Para terminar este post, os voy a poner un ejemplo para ver lo sangrante que puede ser este tema, porque no hay nada como llevar las cosas a la realidad cotidiana para ver su dimensión.

Supongamos dos familias hablando tranquilamente sobre a que se dedican sus hijas. Una dice, mi hija ha estudiado derecho y ahora trabaja en la asesoría jurídica de una empresa. La otra, contesta, la mía es prostituta y trabaja en un local de alterne. Darle una pensada a esta situación, a ver qué os parece.

Son las doce menos cuarto. No llueve en Pozuelo y la temperatura exterior  es de 16 grados. ¿Te gustaría que tu hija fuera puta?

2 pensamientos en “En respuesta a Esperanza Aguirre y Albert Rivera sobre la legalización de la prostitución ¿te gustaría que tu hija fuera puta?

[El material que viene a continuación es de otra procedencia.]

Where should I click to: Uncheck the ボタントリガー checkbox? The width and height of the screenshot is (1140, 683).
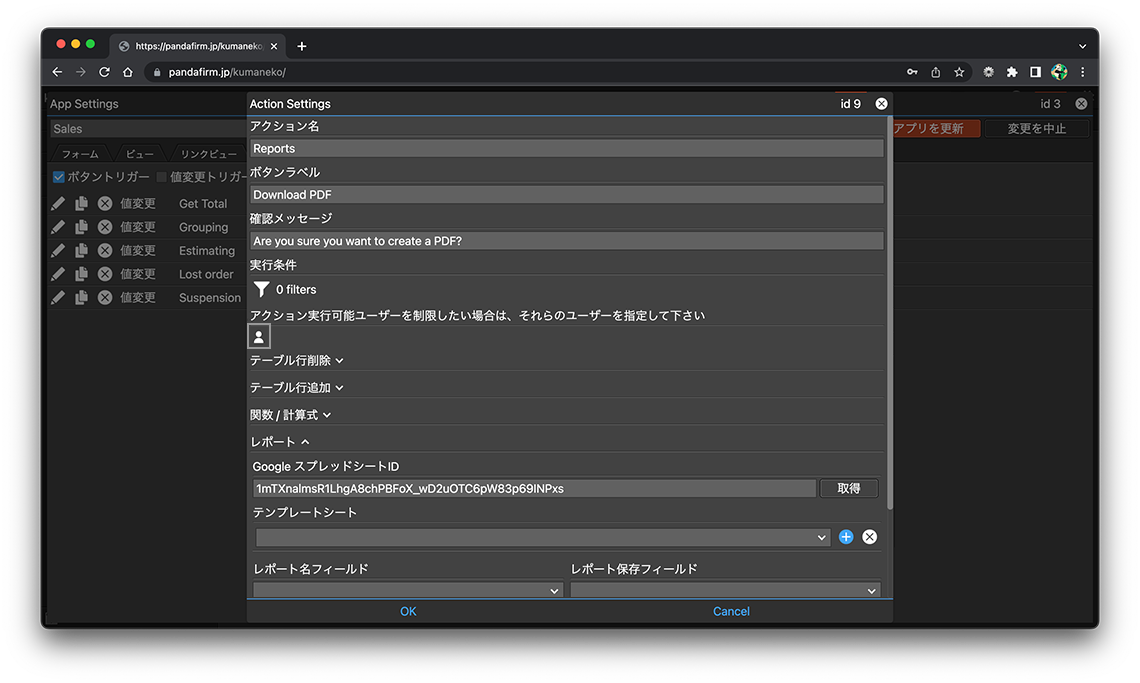pos(59,177)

  1. No creo que Albert Rivera tenga nada contra las mujeres. Menos aún Esperanza Aguirre. Supongo que se resignan a la existencia de la prostitución como un mal que ninguna ley o ninguna policía eliminará. Seguramente a ninguno de ellos les gustaría que sus hijas fueran putas pero querrán dignificar ese oficio que enseña el lado sórdido de la sexualidad humana.
    Temo, sin embargo, que el proyecto fracase por la obsesión española de gravar hasta el abuso las actividades económicas: el proxeneta y sus pupilas preferirán la economía sumergida, y las legales se quejarán de competencia desleal. Lo de siempre.